Part of the company’s reputation as a solutions provider comes from its proprietary, customizable systems, such as its roll-up and laser weld module for the fabrication of washer and dryer drums and baskets. The system includes a servo-controlled de-coiler that feeds stainless steel through a straightener into a trimming press where the material is sheared to specified sheet lengths and where edges are prepared for laser welding.

welding video

Preparation for the laser welding process includes rolling the material into a hoop-shaped wrapper, which will eventually become the basket or drum. In a single pass, the joint is laser seam welded, eliminating double handling of the part as compared to traditional processes.

“The traditional process sometimes meant that the material had to be flipped over after blanking before rolling it into the hoop shape,” Barry explains. “We’ve combined all of those operations into a single station, making it more reliable. It took a lot of collaboration with one of our customers to develop the process, but it was worth the effort.”

Part of the effort included the introduction of Fanuc equipment. The company’s robots were integrated for material loading and unloading. Barry says that a truly flexible line wouldn’t have been possible without Fanuc’s robots feeding the material into the station.
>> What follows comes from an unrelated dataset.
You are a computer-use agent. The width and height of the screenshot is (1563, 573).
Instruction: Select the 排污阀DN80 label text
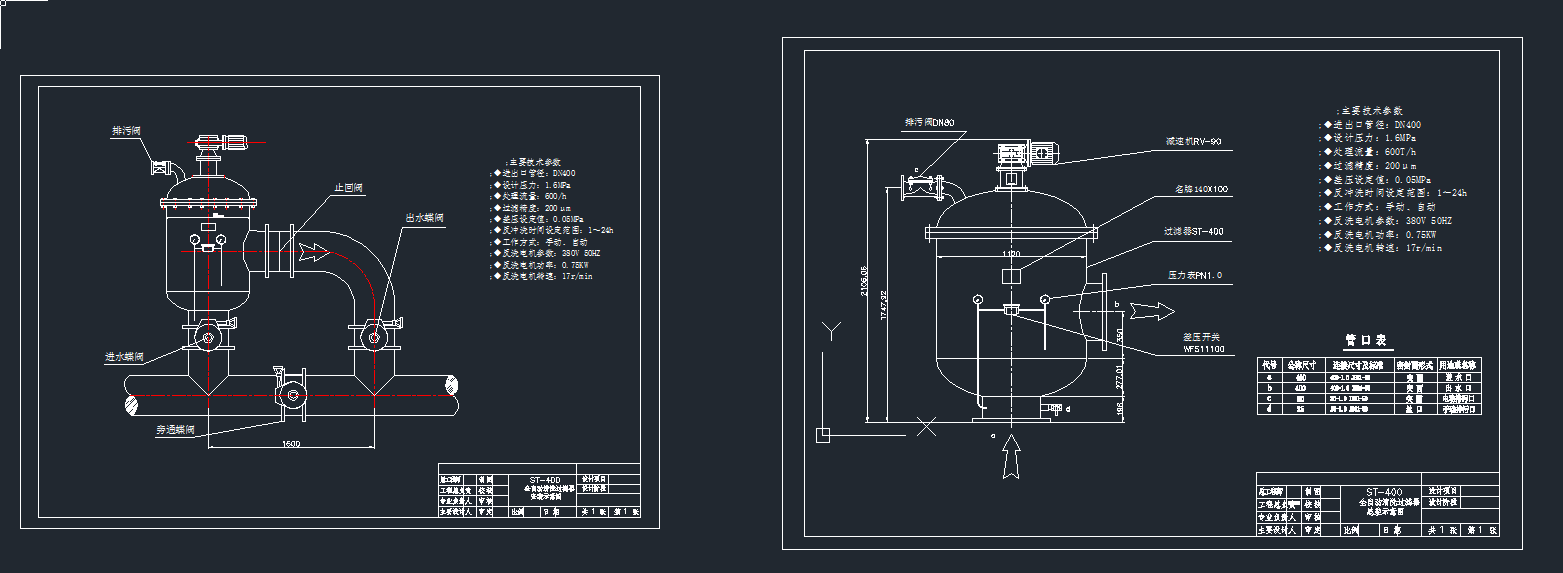coord(929,122)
“Now that Fanuc is involved, the process is even more agile,” he continues. “If a customer wants to do a changeover to a larger basket for their washing machines, the weld module can continue to run because the robot can pick up stock from a temporary sheet of blanks. It’s all about flexibility.”

Because the robots can easily manage the material handling aspect of a manufacturing line, appliance makers can handle different lengths and widths of material and different sizes of products. Essentially, they allow for standardization during the material handling from one product to the next.

Laser welding quality

In addition to flexible automation, Coldwater systems also leverage high-precision laser welding as opposed to traditional welding techniques. Weld quality and strength are verified by scanning and inspection of the weld joints.

“Our customers are often doing a butt weld and must do so in an extremely accurate way,” Barry says. “With our systems, they can hold accuracy over the entire length of the material at about 0.001 in. A lot of precision goes into welding of the stainless steel baskets, and one of the things that allows us to achieve those tolerances is monitoring the welding process. Another is lasers.”

welding video

Coldwater’s turnkey systems include laser welding solutions that leverage CO2 or fiber lasers to handle a variety of metals, including cold-rolled, prepainted, stainless and galvanized sheet metals in various material thicknesses.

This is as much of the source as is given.